A Practical Compliance Checklist Before Filing Your Return

Before submitting an income-tax return that involves foreign RSUs, it helps to work through a short checklist:

  • Confirm residential status for the relevant financial year under the Income-tax Act.
  • Download year-end and peak-value statements from the foreign brokerage account.
  • Reconcile vesting dates and fair market values against Form 16.
  • Identify any dividends received and the foreign tax withheld on them.
  • Select ITR-2 or ITR-3, never ITR-1 or ITR-4.
  • Complete Schedule FA using the January to December reporting window, not the Indian financial year.
  • File Form 67 before the return, if a foreign tax credit will be claimed.
  • Retain all vesting and sale documentation for future reference.
  • If any past year's Schedule FA was missed, consider whether a revised or updated return is appropriate, ideally with professional guidance, rather than waiting for a notice.

A Real-Life Example of an Employee Receiving RSUs From a Foreign Employer

Consider Rahul, a software engineer working for the Indian subsidiary of a US-headquartered technology company. As part of his compensation, Rahul is granted RSUs by the US parent, vesting in equal instalments over four years.

Grant stage: Rahul receives an award letter promising 400 units over four years. At this point, he owns nothing yet, so there is no disclosure requirement.

Vesting stage: In March, 100 units vest and land in Rahul's Charles Schwab account. The fair market value on that date is taxed as salary income and appears in his Form 16. From this date, Rahul is the legal owner of a foreign asset. He must now disclose these shares, along with his Schwab account itself, in Schedule FA of his return for the relevant assessment year, using the calendar-year reporting window that Schedule FA follows.

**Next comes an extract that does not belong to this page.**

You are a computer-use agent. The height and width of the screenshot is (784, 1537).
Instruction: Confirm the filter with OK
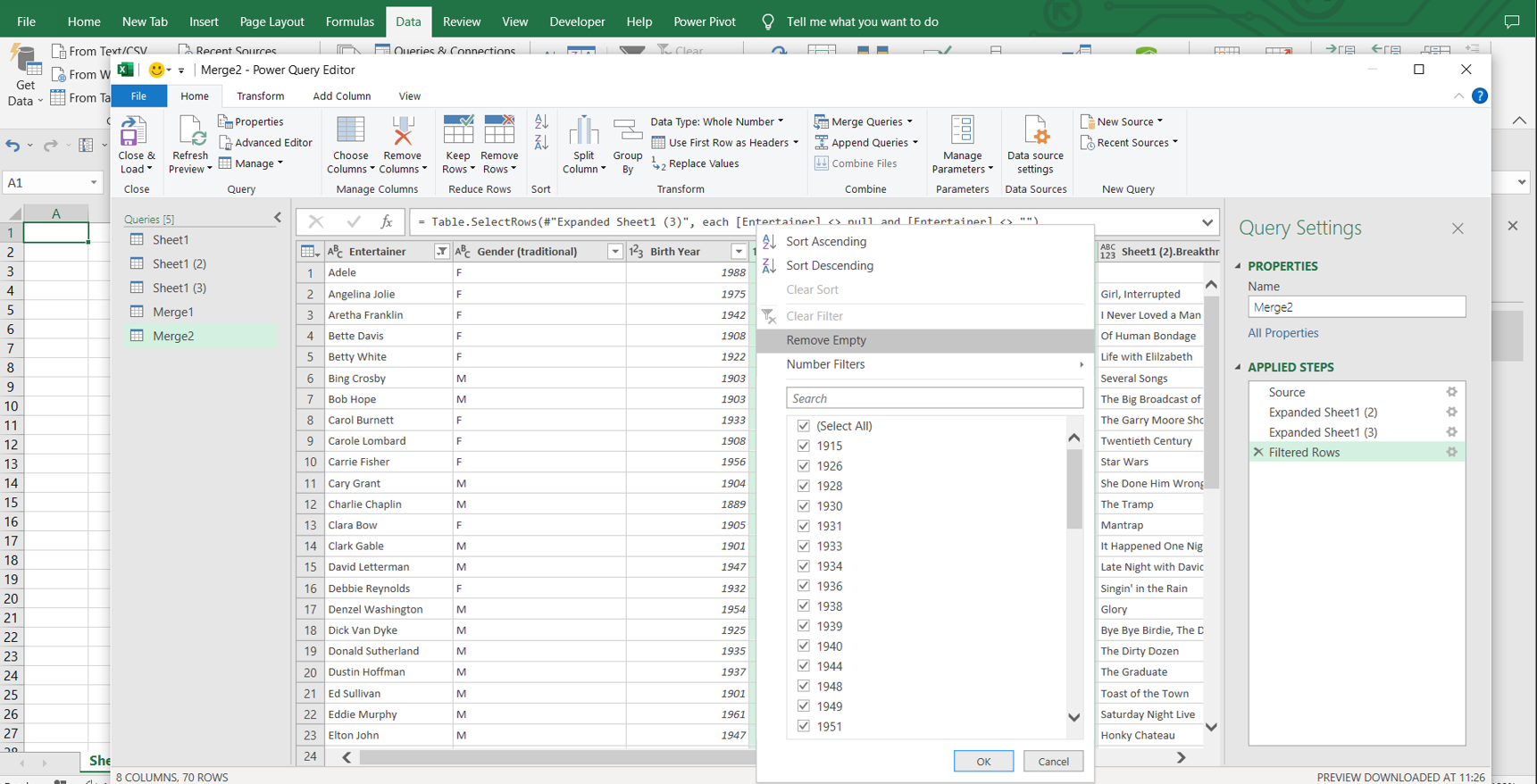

Holding stage: Rahul chooses not to sell immediately. Over the following months, the shares pay a small dividend, which is credited to his account after US withholding tax. This dividend must be reported in Schedule FSI, and Rahul can claim credit for the tax withheld abroad by filing Form 67 ahead of his return.

Sale stage: The following year, Rahul sells half his vested shares. The gain between his cost basis and the sale price is now a capital gain, reportable in Schedule CG. Since the shares qualify as Overseas Portfolio Investment, Rahul is also mindful of bringing the sale proceeds back to India, or reinvesting them under the Overseas Investment Rules, within the applicable timeline.

Ongoing stage: Rahul continues to hold his remaining shares and repeats the Schedule FA disclosure each year for as long as he holds them, sold or unsold, up or down in value, dividend or no dividend.

By the time Rahul files his return each year, he has touched salary income, Schedule FA, Schedule FSI, Form 67, and potentially Schedule CG, all arising from what began as a single line in his offer letter.

Bringing It All Together

RSUs from a foreign employer are a valuable and increasingly common part of compensation, and there is no reason for any employee to be anxious about receiving them. What matters is treating vesting, not selling, as the trigger point for compliance, understanding that FEMA and income-tax obligations run on parallel tracks, and keeping careful records from the day shares first appear in a brokerage account. With that discipline in place, holding foreign shares becomes exactly what it should be: a rewarding part of a career, not a compliance headache waiting to surface later.